A new book by my friend and college room-mate Sohaila Abdulali explores the idea that victims of sexual violence are not broken beings. Awful as it is, rape is survivable, and those who have been raped are deserving and capable of happiness again.
I don’t remember the precise moment when my then college roommate, Sohaila Abdulali, told me about being gangraped when she was 17. It was just an incontestable fact of her life: she was from Mumbai, she loved to dance, her parents grew orchids, she had been raped.
This is not to imply that being raped was not a big deal. It was. If I remember correctly, this is how she explained it. “It’s like being run over by a bus and getting terribly hurt.
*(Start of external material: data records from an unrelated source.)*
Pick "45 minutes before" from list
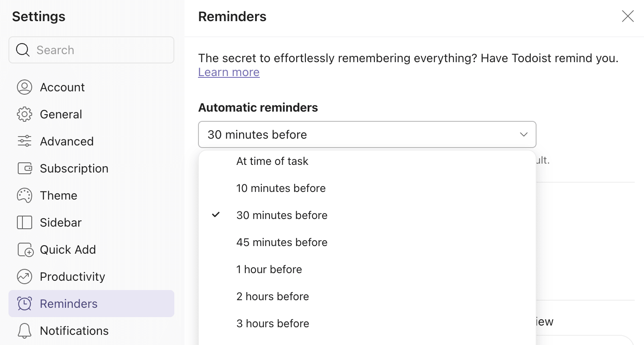Screen dimensions: 644x345 click(282, 242)
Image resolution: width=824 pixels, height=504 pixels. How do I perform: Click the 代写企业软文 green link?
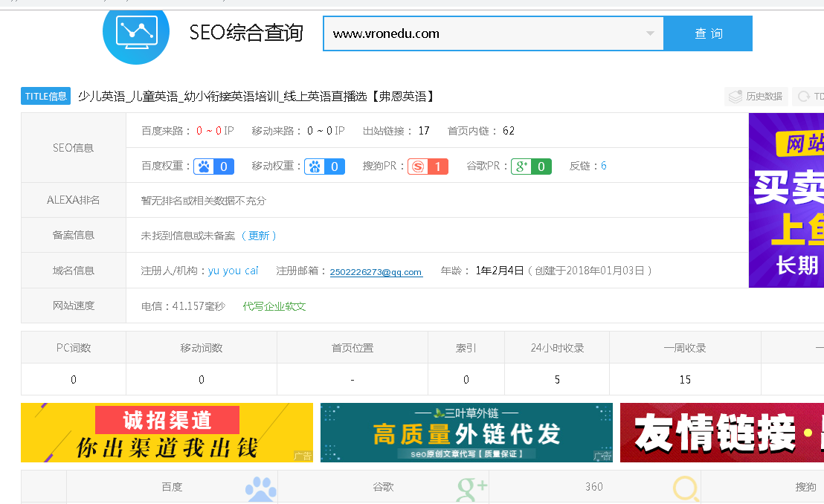tap(274, 306)
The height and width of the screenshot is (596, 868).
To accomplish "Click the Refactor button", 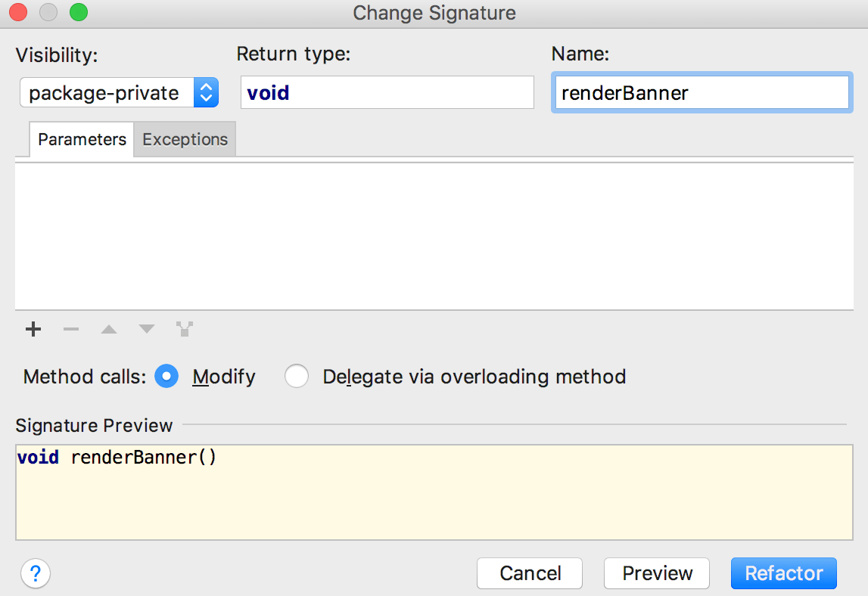I will tap(783, 573).
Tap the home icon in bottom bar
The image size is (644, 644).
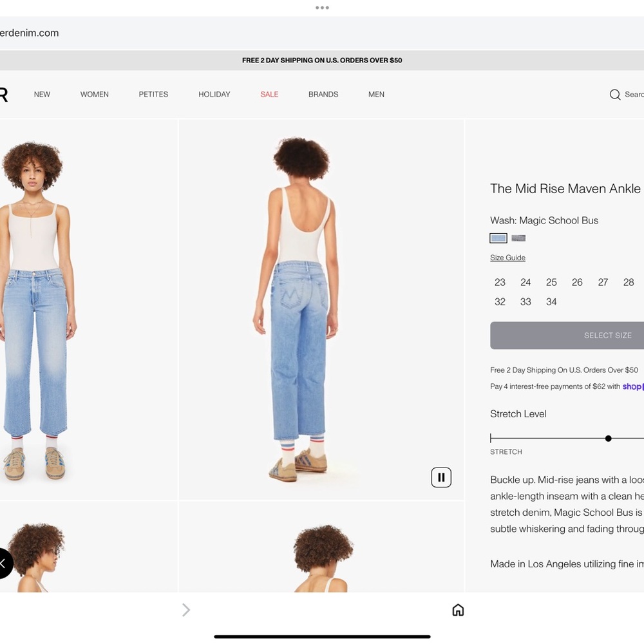[x=458, y=610]
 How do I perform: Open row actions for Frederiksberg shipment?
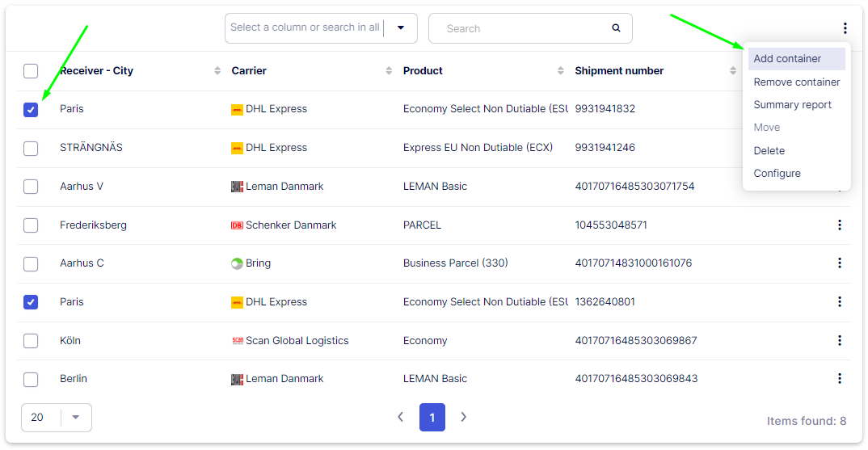(840, 225)
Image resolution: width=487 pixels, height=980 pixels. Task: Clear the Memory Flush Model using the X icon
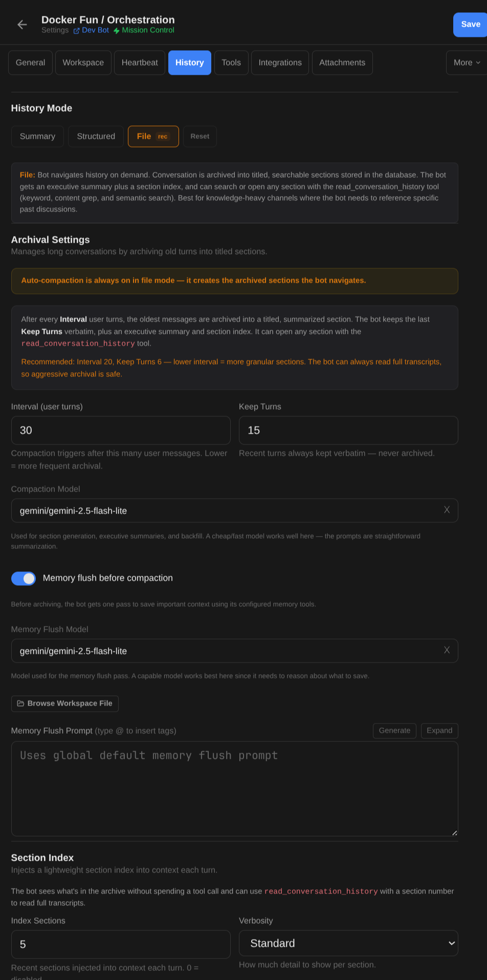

You might never fully recover from your injuries. But you go on living. You can be happy again.”
In the three decades that Sohaila has remained my friend, she has never let that single event define her life, even though it is an inseparable part of who she is. Three years after being raped and while writing her undergraduate thesis on rape in India, she created a minor stir by writing about her own experience for Manushi. Nobody, at least not in India, had ever written about being raped. Nobody had run such an article with their photograph.
The years passed, she got a degree, ran a rape crisis centre in the US, got another degree, travelled, fell in love, got married, had a daughter and got by as a freelance writer. Then, following the December 2012 gangrape, everyone was suddenly talking about sexual violence and someone posted the old Manushi article on Facebook. It went viral. Sohaila wrote another piece, this time for the New York Times with the same idea: Rape is terrible but it can be survived.
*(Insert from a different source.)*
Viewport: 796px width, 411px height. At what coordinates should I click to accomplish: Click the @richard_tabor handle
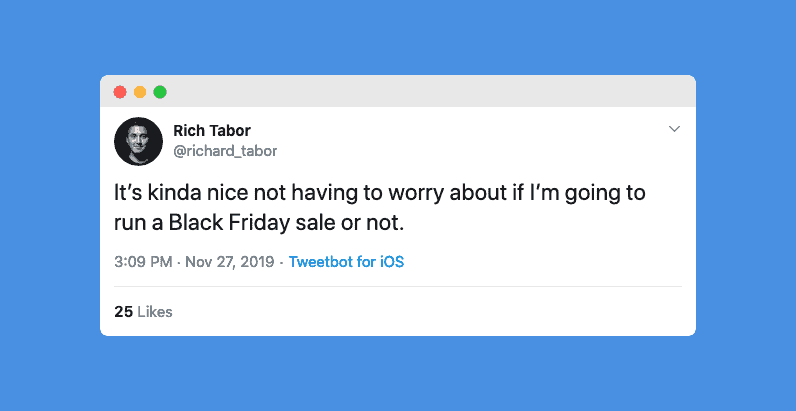[225, 151]
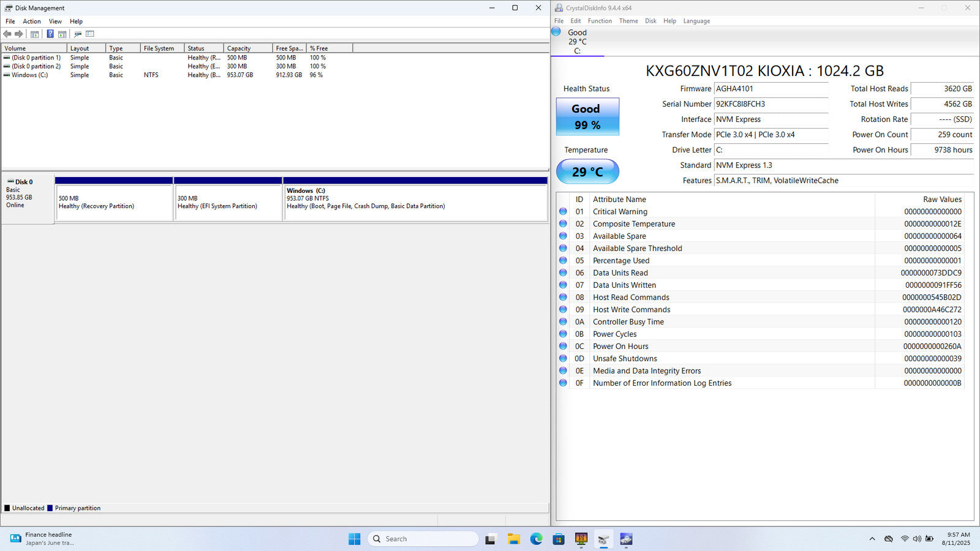The image size is (980, 551).
Task: Open Microsoft Edge from the taskbar
Action: click(536, 539)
In a culture in which sexual assault is equated with loss of honour, rape tends to be shrouded in silence. Those who are raped, regardless of whether you call them victims or survivors, are put into a Shamed Victim box. Some years ago, I had met a 16-year-old schoolgirl in a village in Karnal, Haryana. She told me how, even months after being raped, even amongst her own relatives and friends, she was expected to always look crestfallen and depressed. “If I allow myself even a small smile, everyone says, ‘Look at that shameless girl’,” she told me.
Sohaila’s just published book, What We Talk About When We Talk About Rape, seeks to break that wall of shame. It sets out to break the silence. It reminds us that MeToo is not a sudden event, but part of a process that began decades ago. It explores questions like consent (yes doesn’t always mean yes, especially if you have a knife at your throat) and victim blaming. It reiterates the need to talk about the rape of men, boys and trans people. It tells you what to do if you have been raped, or know someone who has.
But for me it is significant because it is ultimately deeply empowering. Sohaila writes : “The moment we speak, the moment we say, ‘This happened to me. I stand here before you, alive,’ we stop being victims.” Indeed, we do.